The square root is the inverse of squaring a number. 69 is not a perfect square. The square root of 69 is expressed in both radical and exponential forms.

In radical form, it is expressed as √69, whereas in exponential form, it is written as 69^1/2.

√69 ≈ 8.30662, which is an irrational number because it cannot be expressed in the form of p/q, where p and q are integers and q ≠ 0.

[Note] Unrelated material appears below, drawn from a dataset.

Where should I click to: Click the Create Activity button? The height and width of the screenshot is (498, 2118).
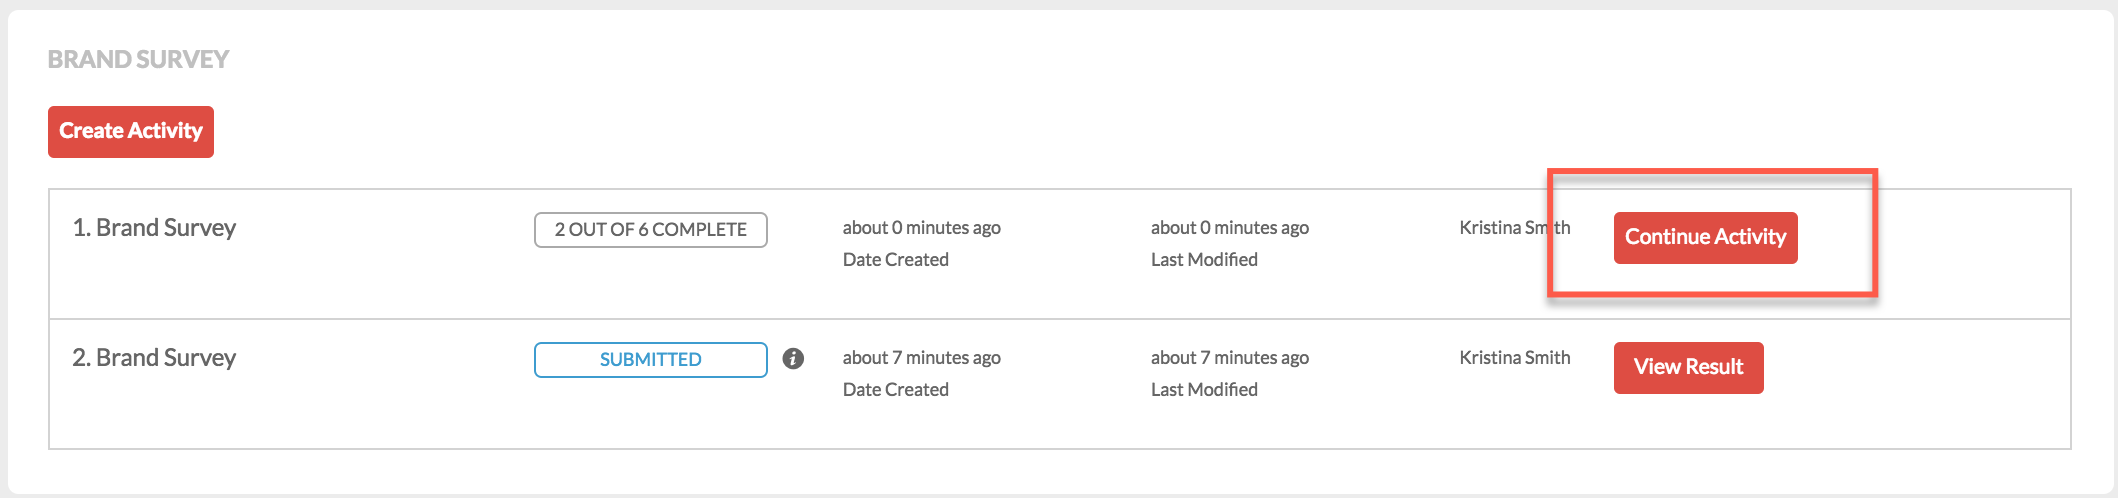pyautogui.click(x=131, y=132)
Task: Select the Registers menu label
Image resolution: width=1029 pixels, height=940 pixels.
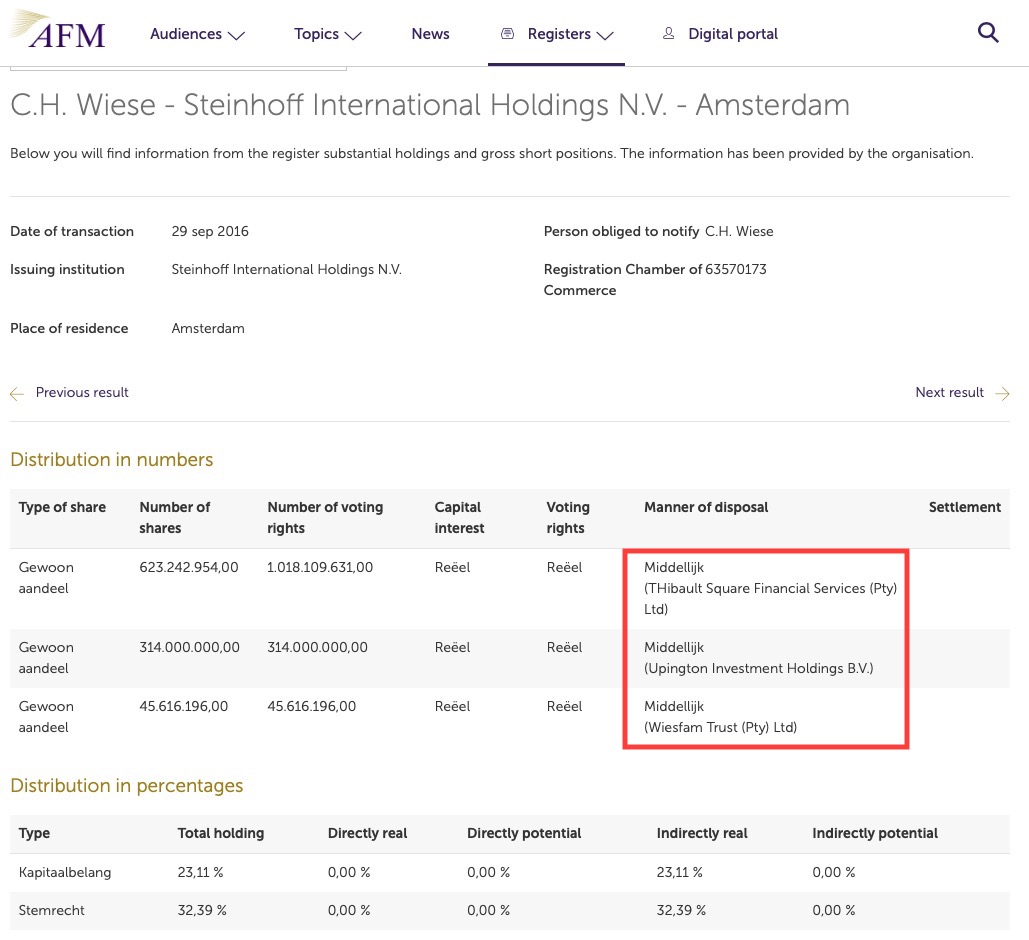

The prime factorization method is typically used for perfect square numbers. However, for non-perfect square numbers, we use methods like long division and approximation. Let us now learn the following methods:

1. Prime factorization method
2. Long division method
3. Approximation method

The product of prime factors gives the prime factorization of a number. Let's see how 69 is broken down into its prime factors:

Step 1: Finding the prime factors of 69 Breaking it down, we get 3 x 23. Therefore, the prime factorization of 69 is 3¹ x 23¹.

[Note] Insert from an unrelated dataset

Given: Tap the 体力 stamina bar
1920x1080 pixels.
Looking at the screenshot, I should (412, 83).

Step 2: Since 69 is not a perfect square, the prime factors cannot be paired.

Therefore, calculating the square root of 69 using prime factorization directly is not feasible.

The long division method is particularly useful for non-perfect square numbers. In this method, we check for the closest perfect square number to the given number. Here is how to find the square root using the long division method, step by step:

Step 1: To begin with, we need to group the digits of 69 starting from the right. In this case, we group it as 69.

Step 2: Find a number whose square is less than or equal to the leftmost group. Since 8² = 64 is less than 69, the initial quotient is 8.

Step 3: Subtract 64 from 69, resulting in a remainder of 5. Step 4: Bring down pairs of zeros one at a time. The new dividend is 500.

Step 5: Double the quotient and use it as part of the new divisor. In this case, 2 × 8 = 16.

Step 6: Find a digit n such that (160 + n) × n is less than or equal to 500. Here, n is 3 since 163 × 3 = 489.

Step 7: Subtract 489 from 500 to get a remainder of 11.

Step 8: Repeat the steps until the decimal reaches the desired precision.

The approximate value of √69 is 8.306.

The approximation method is another simple way to find the square roots of a number. Here's how to find the square root of 69 using the approximation method:

Step 1: Find the closest perfect squares around 69. The smaller perfect square is 64 and the larger is 81. √69 falls between √64 = 8 and √81 = 9.

Step 2: Use the formula: ( (Given  number - smaller perfect square) / (larger perfect \square - smaller  perfect  square) ).

Applying the formula: (69 - 64) / (81 - 64) = 5 / 17 ≈ 0.294.

Add this decimal to 8, the square root of 64.

Thus, 8 + 0.294 ≈ 8.294.

Therefore, √69 is approximately 8.294.

• Square root: A square root is a value that, when multiplied by itself, gives the original number. For example, √9 = 3, since 3 × 3 = 9.

• Irrational number: An irrational number cannot be expressed as a simple fraction, such as π or √69.

• Radical form: A way of expressing roots, such as square or cube roots, using the radical symbol (√).

• Approximation: The process of finding a value that is close enough to the correct answer, typically used for non-perfect squares.

• Perfect square: A number that is the square of an integer, such as 64 (8 × 8) or 81 (9 × 9).